Tuesday, December 4, 2007
A Global Public Health Crisis
A Global Public Health Crisis
Requiring a Global Response
Road traffic injuries are a hidden global epidemic affecting millions of human lives and costing billions of dollars in economic costs every year. They are a particular burden on the poorest people and countries.
A hidden epidemic of deaths and injuries from road traffic crashes is growing in the world today. The World Health Organization estimates that, each year, almost 1.2 million people die in road crashes worldwide and as many as 50 million are injured or disabled. Every month a silent tsunami wave of road traffic crashes sweeps away 100,000 lives. For developing countries
in particular, road traffic deaths and injuries represent a serious and rapidly worsening public health crisis.
More than eighty five per cent of all road traffic deaths and injuries occur in low income and middle income countries. The injury/mortality rates per 100,000 population differ by region (Fig 1) with Africa enduring the world’s highest rates per population and most dangerous roads, but South East Asia experiencing the highest number of actual fatalities and injuries and the highest predicted growth in road traffic injuries.
Road traffic deaths and injuries (RTIs) impose a huge economic burden on developing economies, amounting to 1-2% of GNP in most countries (Figure 2). These costs, some $64.5 billion1 - $100 billion2, are comparable with the total bilateral overseas aid contributed by the industrialised countries, which amounted to $106.5 billion in 20053. These estimates take account only of the direct economic costs – mainly lost productivity – rather than the full social costs often recognised by industrialised countries. There is also the direct impact on health services, with road traffic victims accounting for almost half the hospital bed occupancy in surgical wards in some low income and middle income countries.

^^^^

Write out everything in the road traffic text from "A hidden epidemic" down to "public health crisis.", word for word. The listing is separate material and has no connection to the road traffic text.

## Stored items from a collection
^^^^

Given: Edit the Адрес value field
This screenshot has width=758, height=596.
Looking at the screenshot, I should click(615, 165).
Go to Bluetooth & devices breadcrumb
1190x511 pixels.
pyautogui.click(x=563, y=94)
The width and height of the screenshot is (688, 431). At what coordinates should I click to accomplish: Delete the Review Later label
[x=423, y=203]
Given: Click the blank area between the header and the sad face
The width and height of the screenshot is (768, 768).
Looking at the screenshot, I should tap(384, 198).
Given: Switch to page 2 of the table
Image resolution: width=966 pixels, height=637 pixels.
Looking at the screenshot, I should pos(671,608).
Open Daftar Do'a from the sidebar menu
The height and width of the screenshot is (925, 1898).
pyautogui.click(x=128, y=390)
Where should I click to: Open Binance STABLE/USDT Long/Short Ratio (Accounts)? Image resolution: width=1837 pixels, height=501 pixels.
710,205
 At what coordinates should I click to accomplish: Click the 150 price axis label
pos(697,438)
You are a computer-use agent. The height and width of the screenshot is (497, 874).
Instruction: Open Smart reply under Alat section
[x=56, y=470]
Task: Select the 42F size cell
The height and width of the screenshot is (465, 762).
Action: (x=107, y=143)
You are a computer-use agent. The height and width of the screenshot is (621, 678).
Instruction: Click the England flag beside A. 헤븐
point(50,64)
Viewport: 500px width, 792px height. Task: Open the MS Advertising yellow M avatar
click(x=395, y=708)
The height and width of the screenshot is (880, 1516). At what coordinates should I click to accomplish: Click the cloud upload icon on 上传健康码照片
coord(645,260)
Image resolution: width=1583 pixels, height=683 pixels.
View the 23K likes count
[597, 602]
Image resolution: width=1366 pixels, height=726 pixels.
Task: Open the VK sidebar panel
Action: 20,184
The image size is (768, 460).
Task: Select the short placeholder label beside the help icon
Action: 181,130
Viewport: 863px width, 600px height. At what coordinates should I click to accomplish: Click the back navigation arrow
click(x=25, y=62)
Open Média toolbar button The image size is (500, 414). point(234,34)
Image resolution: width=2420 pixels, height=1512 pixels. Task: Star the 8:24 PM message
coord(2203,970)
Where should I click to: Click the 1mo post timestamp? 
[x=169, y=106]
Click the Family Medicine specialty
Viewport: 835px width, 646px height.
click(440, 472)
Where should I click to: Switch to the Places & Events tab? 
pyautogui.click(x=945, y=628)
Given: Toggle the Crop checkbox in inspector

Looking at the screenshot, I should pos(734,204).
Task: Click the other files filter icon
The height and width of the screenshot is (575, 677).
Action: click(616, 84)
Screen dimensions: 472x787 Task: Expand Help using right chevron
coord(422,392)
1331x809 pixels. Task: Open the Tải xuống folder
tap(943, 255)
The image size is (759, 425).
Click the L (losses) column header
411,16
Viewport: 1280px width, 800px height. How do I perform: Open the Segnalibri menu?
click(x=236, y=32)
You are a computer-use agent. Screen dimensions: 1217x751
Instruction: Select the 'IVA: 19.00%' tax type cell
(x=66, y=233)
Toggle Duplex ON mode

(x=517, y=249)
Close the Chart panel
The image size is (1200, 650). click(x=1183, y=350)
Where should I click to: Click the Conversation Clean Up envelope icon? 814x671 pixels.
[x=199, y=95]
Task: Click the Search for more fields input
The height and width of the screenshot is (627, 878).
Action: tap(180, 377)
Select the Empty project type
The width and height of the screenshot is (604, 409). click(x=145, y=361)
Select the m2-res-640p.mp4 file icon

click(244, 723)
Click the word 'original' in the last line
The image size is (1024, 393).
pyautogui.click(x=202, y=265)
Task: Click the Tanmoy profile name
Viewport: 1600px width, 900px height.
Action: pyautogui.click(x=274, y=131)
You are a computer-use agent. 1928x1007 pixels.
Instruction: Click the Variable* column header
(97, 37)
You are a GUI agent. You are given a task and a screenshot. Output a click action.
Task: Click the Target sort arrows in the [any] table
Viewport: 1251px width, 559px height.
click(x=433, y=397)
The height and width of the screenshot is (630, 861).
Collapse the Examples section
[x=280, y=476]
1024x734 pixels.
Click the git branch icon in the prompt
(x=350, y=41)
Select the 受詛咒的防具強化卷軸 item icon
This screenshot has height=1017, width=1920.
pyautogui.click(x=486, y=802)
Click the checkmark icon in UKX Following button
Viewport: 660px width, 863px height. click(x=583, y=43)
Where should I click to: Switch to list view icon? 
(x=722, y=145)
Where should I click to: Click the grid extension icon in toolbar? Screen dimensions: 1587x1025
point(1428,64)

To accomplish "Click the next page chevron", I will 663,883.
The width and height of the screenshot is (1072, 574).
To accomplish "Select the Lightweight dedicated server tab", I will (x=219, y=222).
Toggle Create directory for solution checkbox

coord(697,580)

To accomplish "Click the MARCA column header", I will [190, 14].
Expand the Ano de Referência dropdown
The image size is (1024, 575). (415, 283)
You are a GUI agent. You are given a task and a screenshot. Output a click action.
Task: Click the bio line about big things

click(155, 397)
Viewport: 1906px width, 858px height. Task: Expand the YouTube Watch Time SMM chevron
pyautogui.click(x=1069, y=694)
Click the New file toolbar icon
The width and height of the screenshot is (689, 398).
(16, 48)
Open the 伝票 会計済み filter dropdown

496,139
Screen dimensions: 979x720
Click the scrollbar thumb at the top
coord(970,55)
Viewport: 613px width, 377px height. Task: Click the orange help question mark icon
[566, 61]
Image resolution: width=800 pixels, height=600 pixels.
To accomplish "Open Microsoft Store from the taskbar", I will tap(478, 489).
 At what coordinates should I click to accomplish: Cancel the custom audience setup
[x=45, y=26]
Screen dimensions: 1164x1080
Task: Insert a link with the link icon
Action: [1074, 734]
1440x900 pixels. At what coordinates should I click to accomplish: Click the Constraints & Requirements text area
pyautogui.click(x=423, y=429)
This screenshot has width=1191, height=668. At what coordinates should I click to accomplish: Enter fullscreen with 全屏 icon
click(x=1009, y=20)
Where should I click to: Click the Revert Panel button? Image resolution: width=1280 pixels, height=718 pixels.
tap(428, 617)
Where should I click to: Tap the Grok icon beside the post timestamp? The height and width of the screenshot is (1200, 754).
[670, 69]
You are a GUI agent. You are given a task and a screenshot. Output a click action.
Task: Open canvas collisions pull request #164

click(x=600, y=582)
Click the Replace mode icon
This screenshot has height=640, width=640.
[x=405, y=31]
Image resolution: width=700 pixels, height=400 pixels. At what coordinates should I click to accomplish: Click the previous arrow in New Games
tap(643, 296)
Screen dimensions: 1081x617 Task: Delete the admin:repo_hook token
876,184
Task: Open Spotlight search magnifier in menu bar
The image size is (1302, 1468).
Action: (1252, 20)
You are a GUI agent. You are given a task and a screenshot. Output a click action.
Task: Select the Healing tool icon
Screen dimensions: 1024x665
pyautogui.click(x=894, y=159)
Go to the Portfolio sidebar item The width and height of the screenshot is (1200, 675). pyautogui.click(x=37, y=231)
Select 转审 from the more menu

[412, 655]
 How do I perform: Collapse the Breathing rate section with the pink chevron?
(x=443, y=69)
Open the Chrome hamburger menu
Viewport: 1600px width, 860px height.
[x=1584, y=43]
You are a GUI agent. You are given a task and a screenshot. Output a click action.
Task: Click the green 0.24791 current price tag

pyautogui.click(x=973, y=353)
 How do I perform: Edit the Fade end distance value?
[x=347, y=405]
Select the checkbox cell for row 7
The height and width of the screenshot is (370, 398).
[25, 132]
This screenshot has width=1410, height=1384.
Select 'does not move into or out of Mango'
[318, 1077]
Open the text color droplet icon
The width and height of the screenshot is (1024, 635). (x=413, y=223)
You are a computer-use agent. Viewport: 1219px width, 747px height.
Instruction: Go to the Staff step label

^^^^

## Finished exercise
A hidden epidemic of deaths and injuries from road traffic crashes is growing in the world today. The World Health Organization estimates that, each year, almost 1.2 million people die in road crashes worldwide and as many as 50 million are injured or disabled. Every month a silent tsunami wave of road traffic crashes sweeps away 100,000 lives. For developing countries
in particular, road traffic deaths and injuries represent a serious and rapidly worsening public health crisis.